I also think some people have more authority than others on certain issues. If my pool guy says that his experience of cleaning my pool has taught him that evolution is real, that’s not a very persuasive testimony to me. But if a prize-winning biologist says that all of his experience studying biology has taught him that evolution is real, that’s more convincing. Do you think that’s reasonable?
I have seen doctors get schooled in medicine but laymen. The reason we created democracy is because unintelligent people can be high born and highly intelligent people can be low born.

Tim Allen is a self learned scientist…and he is just a goofy comedian who probably knows more about quantum physics that most people.

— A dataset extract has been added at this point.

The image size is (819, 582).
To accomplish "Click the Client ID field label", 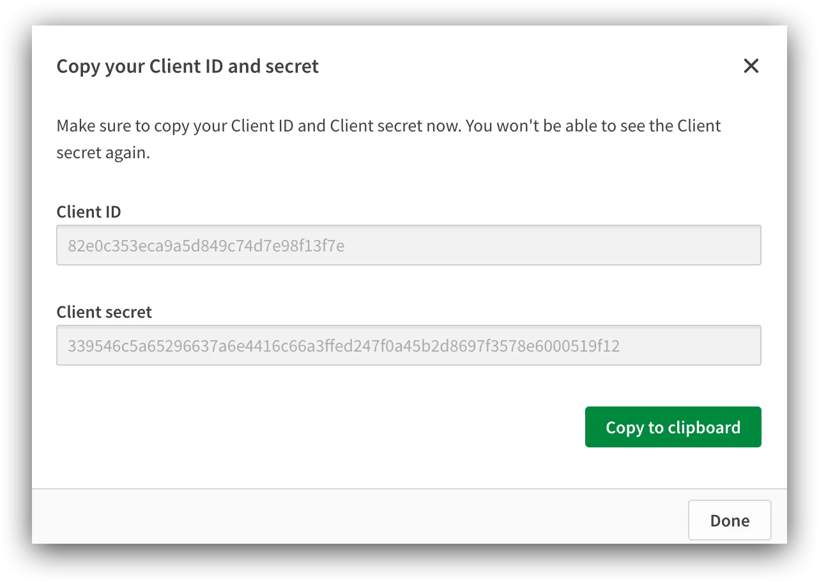I will pyautogui.click(x=89, y=211).
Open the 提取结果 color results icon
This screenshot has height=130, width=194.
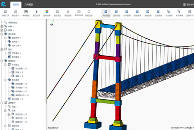point(47,13)
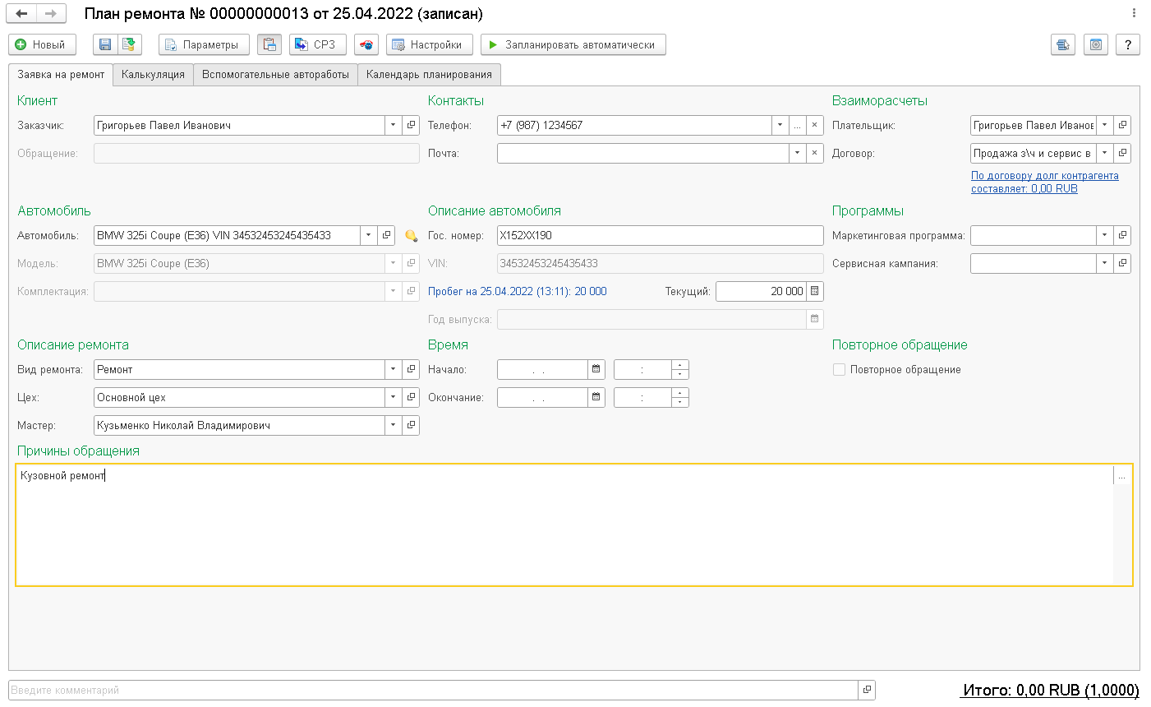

Here is a list of people who’s opinions didn’t matter until they became big enough to make this list:

businessinsider.com/top-100-entrepreneurs-who-made-millions-without-a-college-degree-2011-1

Maybe if we didn’t listen to just people we THINK we should…but rather listen to reasoned ideas and evaluated them on their merit…the world would be a smarter place?

I have talked to even some really dumb people who have insight.

In terms of authoritative speech I like this one:

If the Devil himself tells you God says “Do not kill” does it become less true???